#### [Kerjakan tugas berikut]
1. Sebutkan semua nama orang yang tertulis dalam teks tentang angkatan '66.
2. Ketik ulang bagian teks tentang angkatan '66 yang dimulai dari kata-kata "Menjelang pelantikan" dan berhenti setelah kata-kata "sebagai angkatan ’66.".

#### [Teks bacaan]
────

Menjelang pelantikan
Kabinet, tanggal 24 Februari 1966, KAMI melakukan aksi demonstrasi, dalam aksi
tersebut tewas seorang mahasiswa bernama Arief Rahman Hakim tertembus peluru
pengawal Presiden. Setelah itu tanggal 25 Februari 1966 KAMI dibubarkan. Atas
perlindungan Amir Mahmud mahasiswa membentuk Laskar Arif Rahman Hakim dengan
tujuh batalyon yang diberi Pahlawan Revolusi dan Ade Irma Suryani. Mereka
menamakan diri sebagai angkatan ’66.

────

#### [Data]
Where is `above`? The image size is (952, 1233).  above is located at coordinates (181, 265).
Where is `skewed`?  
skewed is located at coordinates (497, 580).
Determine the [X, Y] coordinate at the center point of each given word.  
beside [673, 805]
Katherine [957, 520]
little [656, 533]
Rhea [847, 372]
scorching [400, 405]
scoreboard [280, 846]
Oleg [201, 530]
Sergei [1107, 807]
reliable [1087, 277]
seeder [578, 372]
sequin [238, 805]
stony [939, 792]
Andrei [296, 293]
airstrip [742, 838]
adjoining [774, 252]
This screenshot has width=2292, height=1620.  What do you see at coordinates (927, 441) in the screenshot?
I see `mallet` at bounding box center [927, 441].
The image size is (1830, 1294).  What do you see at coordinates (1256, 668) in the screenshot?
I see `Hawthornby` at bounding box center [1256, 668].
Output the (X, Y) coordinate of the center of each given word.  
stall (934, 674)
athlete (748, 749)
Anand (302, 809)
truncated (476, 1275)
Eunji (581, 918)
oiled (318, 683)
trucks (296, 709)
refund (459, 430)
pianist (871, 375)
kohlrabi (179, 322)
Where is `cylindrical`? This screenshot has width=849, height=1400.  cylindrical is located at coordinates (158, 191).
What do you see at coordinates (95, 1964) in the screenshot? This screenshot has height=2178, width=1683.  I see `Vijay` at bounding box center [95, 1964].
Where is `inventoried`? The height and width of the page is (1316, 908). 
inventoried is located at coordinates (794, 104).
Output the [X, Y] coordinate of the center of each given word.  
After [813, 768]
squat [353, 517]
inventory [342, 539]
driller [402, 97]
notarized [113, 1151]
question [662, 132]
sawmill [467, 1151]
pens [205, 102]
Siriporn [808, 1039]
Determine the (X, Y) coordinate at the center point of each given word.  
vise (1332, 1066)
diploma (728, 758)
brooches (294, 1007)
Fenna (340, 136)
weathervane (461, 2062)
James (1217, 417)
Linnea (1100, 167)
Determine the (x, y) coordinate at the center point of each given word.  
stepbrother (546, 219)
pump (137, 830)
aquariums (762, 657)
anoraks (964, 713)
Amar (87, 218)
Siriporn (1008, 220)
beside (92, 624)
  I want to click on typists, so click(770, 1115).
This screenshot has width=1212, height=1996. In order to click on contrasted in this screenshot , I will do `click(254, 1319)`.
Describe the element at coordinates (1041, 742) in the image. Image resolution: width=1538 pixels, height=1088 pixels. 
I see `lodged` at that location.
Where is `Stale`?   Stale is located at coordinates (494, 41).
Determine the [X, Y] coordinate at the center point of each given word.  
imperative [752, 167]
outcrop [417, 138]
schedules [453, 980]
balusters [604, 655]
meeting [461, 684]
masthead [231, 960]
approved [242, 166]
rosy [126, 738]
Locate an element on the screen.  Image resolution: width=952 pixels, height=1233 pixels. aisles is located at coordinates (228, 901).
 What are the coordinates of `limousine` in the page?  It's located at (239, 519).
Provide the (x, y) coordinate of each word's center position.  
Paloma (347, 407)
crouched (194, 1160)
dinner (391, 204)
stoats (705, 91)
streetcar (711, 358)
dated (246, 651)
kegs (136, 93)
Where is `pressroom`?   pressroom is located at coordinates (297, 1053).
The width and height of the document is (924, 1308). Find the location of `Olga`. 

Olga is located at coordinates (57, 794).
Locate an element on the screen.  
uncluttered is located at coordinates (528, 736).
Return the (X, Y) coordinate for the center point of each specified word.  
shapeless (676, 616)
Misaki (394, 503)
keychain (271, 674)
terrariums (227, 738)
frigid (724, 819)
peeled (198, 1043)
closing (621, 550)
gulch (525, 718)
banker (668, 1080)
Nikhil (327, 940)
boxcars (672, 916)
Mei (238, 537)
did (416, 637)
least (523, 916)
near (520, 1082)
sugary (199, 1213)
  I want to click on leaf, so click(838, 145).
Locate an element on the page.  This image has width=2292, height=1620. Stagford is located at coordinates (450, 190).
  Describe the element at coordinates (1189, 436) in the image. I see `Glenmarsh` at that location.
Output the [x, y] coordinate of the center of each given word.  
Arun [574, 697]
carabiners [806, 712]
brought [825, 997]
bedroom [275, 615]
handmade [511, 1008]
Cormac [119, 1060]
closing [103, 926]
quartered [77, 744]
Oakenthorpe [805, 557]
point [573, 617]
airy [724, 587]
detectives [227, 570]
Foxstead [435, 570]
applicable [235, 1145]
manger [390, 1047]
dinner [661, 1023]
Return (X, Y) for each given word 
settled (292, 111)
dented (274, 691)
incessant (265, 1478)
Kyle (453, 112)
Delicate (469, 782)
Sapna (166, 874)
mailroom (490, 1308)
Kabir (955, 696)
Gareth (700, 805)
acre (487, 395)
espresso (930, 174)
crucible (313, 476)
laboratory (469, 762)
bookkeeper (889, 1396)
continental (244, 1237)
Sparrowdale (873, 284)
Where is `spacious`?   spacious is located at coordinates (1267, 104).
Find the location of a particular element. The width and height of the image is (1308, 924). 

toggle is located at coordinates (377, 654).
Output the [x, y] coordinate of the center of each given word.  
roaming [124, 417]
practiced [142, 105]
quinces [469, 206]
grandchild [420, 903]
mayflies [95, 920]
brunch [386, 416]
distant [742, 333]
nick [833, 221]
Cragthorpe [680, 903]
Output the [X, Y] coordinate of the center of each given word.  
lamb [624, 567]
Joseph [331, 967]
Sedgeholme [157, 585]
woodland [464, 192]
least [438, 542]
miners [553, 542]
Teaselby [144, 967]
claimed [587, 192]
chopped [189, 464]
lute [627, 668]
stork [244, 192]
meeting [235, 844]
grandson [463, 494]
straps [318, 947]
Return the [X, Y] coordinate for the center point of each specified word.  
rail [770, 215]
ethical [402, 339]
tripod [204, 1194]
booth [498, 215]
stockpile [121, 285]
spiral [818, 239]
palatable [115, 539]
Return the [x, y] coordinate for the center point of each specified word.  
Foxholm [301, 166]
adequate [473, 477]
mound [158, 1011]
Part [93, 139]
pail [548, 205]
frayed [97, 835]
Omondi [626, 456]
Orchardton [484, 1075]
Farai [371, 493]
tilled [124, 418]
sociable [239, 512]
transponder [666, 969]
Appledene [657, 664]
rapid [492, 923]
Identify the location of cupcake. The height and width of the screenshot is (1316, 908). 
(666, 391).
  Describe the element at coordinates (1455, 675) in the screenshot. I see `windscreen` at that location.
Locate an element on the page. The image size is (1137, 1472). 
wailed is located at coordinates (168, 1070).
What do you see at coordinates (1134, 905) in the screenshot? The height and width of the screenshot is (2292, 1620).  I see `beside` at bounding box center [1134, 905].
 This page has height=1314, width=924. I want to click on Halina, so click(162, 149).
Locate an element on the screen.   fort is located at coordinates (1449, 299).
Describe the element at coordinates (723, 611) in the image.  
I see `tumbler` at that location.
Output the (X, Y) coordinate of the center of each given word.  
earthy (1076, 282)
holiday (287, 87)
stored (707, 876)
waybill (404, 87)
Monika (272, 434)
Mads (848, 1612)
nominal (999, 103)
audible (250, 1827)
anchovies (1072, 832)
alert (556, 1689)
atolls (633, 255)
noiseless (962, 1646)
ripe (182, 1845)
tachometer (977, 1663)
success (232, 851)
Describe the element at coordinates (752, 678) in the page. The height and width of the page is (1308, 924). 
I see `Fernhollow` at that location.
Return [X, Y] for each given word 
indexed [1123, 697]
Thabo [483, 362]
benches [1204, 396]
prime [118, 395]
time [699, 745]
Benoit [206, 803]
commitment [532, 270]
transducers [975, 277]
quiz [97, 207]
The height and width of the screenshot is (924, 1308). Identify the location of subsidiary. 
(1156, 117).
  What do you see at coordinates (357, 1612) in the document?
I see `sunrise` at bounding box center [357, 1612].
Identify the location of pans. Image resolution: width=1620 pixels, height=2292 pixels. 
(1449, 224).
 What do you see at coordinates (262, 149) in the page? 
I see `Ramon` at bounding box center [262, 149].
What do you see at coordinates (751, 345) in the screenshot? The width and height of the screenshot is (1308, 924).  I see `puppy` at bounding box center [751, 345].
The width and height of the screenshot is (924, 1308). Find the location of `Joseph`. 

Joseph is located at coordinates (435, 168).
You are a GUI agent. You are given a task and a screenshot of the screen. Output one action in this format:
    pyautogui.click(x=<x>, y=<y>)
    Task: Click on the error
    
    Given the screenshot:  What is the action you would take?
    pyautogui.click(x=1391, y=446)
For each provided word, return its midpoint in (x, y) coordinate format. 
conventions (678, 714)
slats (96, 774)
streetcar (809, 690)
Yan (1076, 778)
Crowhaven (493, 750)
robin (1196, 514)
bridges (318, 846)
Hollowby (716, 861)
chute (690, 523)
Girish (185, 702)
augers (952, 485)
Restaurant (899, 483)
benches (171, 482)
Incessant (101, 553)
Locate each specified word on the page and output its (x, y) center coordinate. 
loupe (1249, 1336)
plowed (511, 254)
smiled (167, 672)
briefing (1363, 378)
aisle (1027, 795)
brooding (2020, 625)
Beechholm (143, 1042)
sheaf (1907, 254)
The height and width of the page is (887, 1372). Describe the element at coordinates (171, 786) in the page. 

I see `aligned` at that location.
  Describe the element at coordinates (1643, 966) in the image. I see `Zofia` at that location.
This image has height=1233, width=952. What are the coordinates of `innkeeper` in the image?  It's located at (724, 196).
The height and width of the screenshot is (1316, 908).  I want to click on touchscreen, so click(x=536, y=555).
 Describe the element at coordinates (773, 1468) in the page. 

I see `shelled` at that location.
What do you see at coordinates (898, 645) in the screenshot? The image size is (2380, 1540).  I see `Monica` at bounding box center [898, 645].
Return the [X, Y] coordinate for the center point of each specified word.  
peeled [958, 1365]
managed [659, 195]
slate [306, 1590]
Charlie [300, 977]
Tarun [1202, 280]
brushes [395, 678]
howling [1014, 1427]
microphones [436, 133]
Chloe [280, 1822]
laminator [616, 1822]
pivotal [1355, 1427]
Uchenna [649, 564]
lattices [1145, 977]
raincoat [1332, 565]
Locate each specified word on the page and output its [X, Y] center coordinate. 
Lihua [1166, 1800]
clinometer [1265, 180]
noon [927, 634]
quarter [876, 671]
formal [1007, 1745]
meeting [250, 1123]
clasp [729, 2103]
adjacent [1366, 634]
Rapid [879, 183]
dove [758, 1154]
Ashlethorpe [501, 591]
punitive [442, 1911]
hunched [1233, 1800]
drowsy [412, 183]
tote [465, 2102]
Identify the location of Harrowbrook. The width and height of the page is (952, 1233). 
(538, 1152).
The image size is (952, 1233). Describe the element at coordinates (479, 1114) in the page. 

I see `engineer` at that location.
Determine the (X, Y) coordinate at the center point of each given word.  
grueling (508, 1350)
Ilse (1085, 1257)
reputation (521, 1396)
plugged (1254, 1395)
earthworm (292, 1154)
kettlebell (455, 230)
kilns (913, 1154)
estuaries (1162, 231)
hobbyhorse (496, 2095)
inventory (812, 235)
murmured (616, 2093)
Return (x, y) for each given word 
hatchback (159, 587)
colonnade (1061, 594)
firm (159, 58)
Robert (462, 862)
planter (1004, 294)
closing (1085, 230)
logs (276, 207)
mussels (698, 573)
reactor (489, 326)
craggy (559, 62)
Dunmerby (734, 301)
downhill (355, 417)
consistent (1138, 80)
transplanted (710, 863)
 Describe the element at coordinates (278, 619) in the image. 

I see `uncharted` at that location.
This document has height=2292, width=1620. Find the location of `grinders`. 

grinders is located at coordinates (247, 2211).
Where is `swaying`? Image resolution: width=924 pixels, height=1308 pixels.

────

#### [Hasil tugas]
1. Arief Rahman Hakim (juga ditulis Arif Rahman Hakim), Amir Mahmud, Ade Irma Suryani

2.
Menjelang pelantikan
Kabinet, tanggal 24 Februari 1966, KAMI melakukan aksi demonstrasi, dalam aksi
tersebut tewas seorang mahasiswa bernama Arief Rahman Hakim tertembus peluru
pengawal Presiden. Setelah itu tanggal 25 Februari 1966 KAMI dibubarkan. Atas
perlindungan Amir Mahmud mahasiswa membentuk Laskar Arif Rahman Hakim dengan
tujuh batalyon yang diberi Pahlawan Revolusi dan Ade Irma Suryani. Mereka
menamakan diri sebagai angkatan ’66.